We can’t. ICBMs are designed for suborbital flights. Some have been converted into orbital launchers, but it takes a lot more power to go beyond earth orbit and reach an asteroid. Also, ICBMs do not have the necessary thrusters and sensors to navigate in deep space. It would be easier to take the warhead and mount it on an interplanetary probe, assuming you can find one.

Anyway, even the largest hydrogen bomb can only deflect the asteroid by a small amount. That means it must be done months or years before the actual impact.

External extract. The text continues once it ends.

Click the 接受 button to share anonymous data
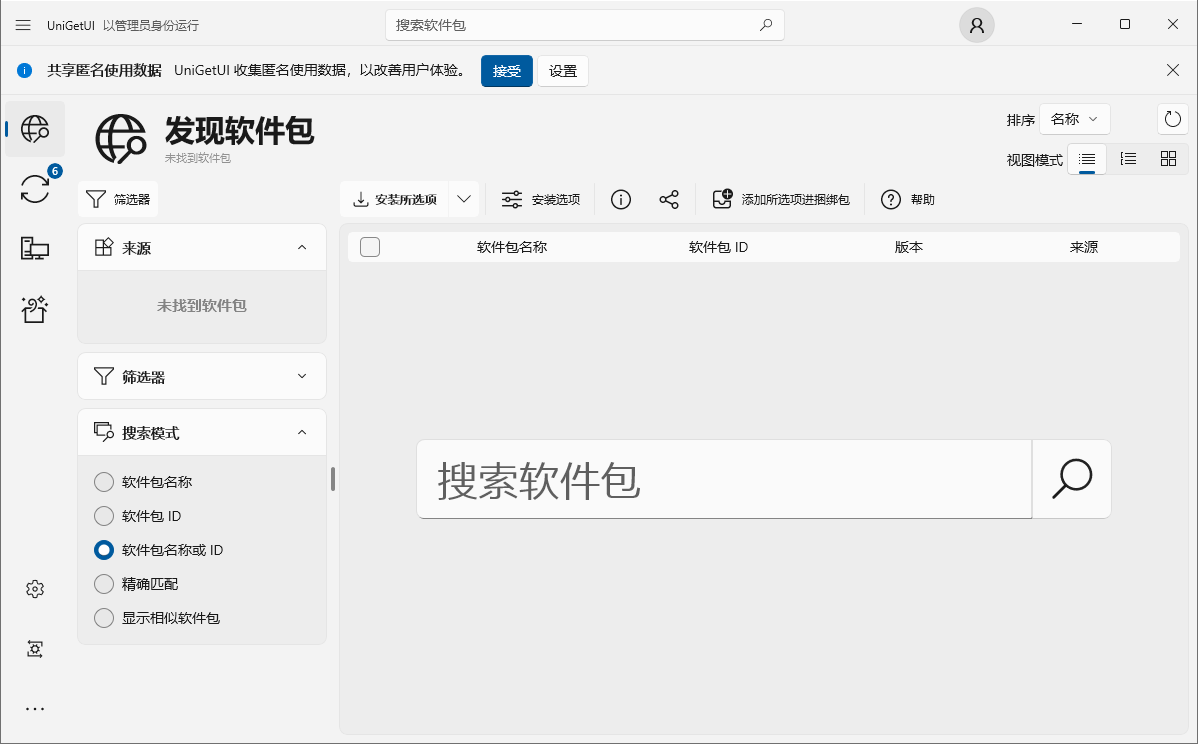This screenshot has width=1198, height=744. click(506, 71)
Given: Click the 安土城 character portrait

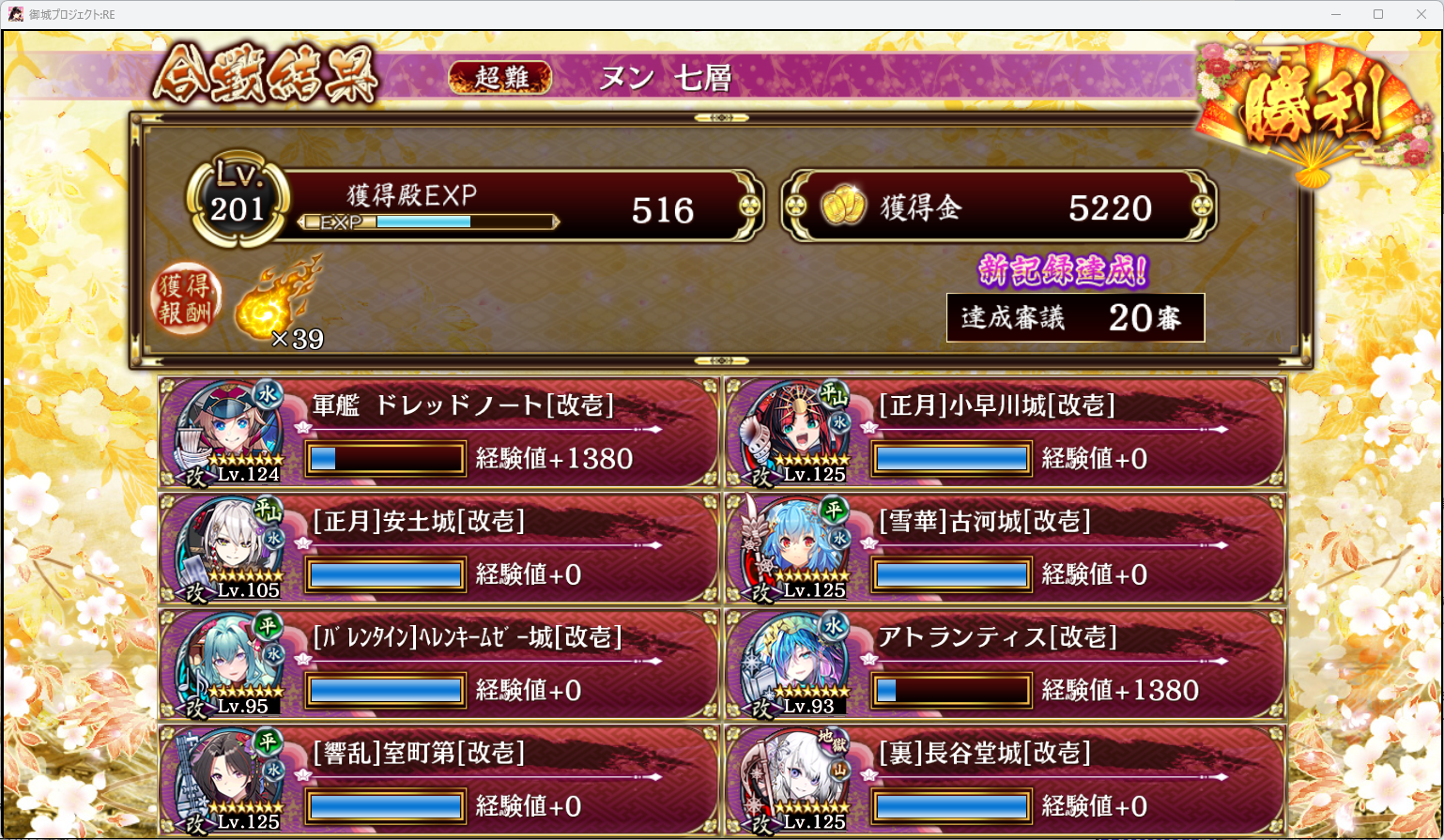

Not quite. The heavy hydrogen (deuterium, or, rarely tritium) is stored in the bomb as a salt of some light metal, usually lithium, as in lithium deuteride, e.g. Being combined with other elements does NOT inhibit fusion reactions among hydrogen isotopes, but does allow their storage at higher densities. Pure deuterium or tritium are gasses; but lithium deuteride or tritide are solids at room temp.

A recent NASA probe was landed on an Asteroid, carrying a payload of instruments which were mostly finished what they were designed to do, and were just sitting in the probe. The mass and volume of a fair sized nuke is certainly no larger than the entire scientific payload of a probe.

That entire project lasted less than a decade. The asteroid landing was just an afterthought. If we don’t already have the hardware on the shelf, it would be simple engineering to assemble it into an appropriate guidance and maneuvering package no larger than the aforementioned probe. Shuttle it up to LEO, and boost it on into space on a two or three year voyage to soft land right on the killer asteroid.

Now, deciding just when, and where to blow that sucker, that’s a whole different problem.

Tris

Lithium is itself fusible. IIRC, it is even better than hydrogen, releasing more energy.

Fuel and oxidiser? :confused:

I am not aware that explosives such as TNT contain oxidiser at all.

An explosive substance is, by definition, a self-contained mixture of fuel and oxidizer. If it is just fuel, the reaction speed will be limited by how fast air can get to the reaction site. That’s combustion, not explosion. Pure hydrogen is not explosive; a hydrogen/air mixture is.